The Romney campaign said Tuesday that details of the Aug. 14 bus tour in Ohio will be announced later, but a campaign website promoted an evening rally next Tuesday outside the Ross County Courthouse in Chillicothe that would wrap up Romney's four-state bus trip.
Portman launched his political career with a 1993 special election victory in House District 2. The district stretches east from suburban Cincinnati, where he lives, into Appalachian Ohio and now includes Chillicothe after being redrawn for Ohio's congressional reapportionment because the state lost two seats after the 2010 Census.
Details also will be announced later on Portman's trip Wednesday to Colorado for the Romney campaign. The president is scheduled to be in four Colorado cities over two days beginning Wednesday. Like Ohio, Colorado is a highly contested state.

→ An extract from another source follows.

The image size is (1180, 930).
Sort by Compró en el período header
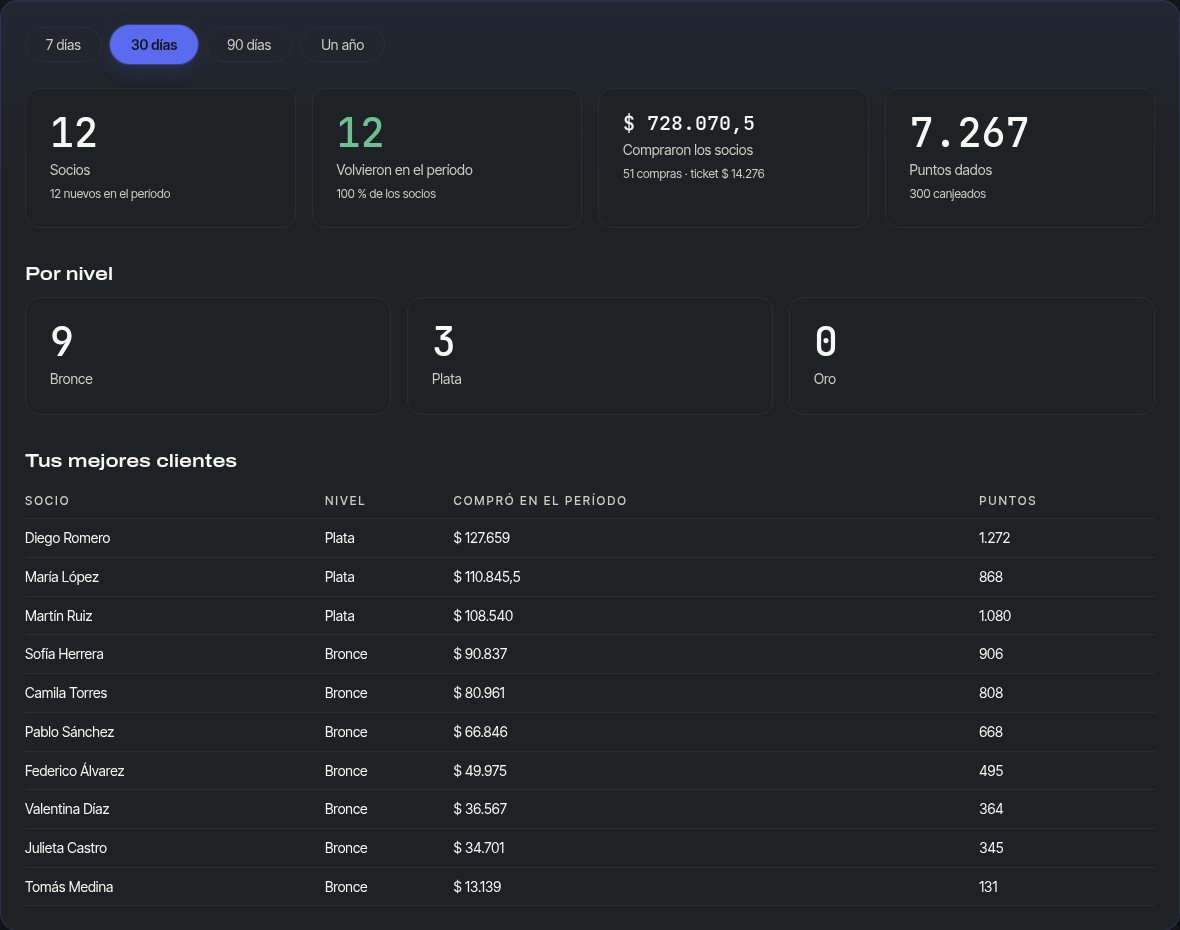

Portman, believed to be among the top contenders for Romney's running mate pick, has campaigned for the presumptive GOP presidential nominee in other battleground states, including North Carolina and Pennsylvania. The Romney campaign has said his decision on a running mate could come any day, but it has said little else about the search. At least two other possible contenders, Florida Sen. Marco Rubio and Virginia Gov. Bob McDonnell, are expected to join Romney on the bus tour when it is in their home states.
Portman's office said he will be in central Ohio this weekend to take part in the Pelotonia bicycle ride to benefit cancer research.
Portman's top credentials for the Republican national ticket are generally considered to be his deep experience in Congress and from Cabinet-level roles as U.S. trade representative and White House budget director. The first-term senator's home state is also traditionally crucial to GOP White House hopes.
Democrats are highlighting Portman's ties to former President George W. Bush, who left office unpopular and amid a national financial crisis. And some Republicans say Romney should make a bolder choice than Portman.
Not Diane Carnes, chairwoman of the Ross County Republican Party.
"That is absolutely what I want it to be," she said of Portman on the ticket. She predicted a big turnout Tuesday evening for the Romney visit with him.
"The place will be jumping," she said.
John McCain outpolled Obama in the southern region of Ohio while losing the state in 2008, but Democrats such as Bill Clinton have carried the area in presidential elections. The Obama re-election campaign has had an office in Chillicothe for months.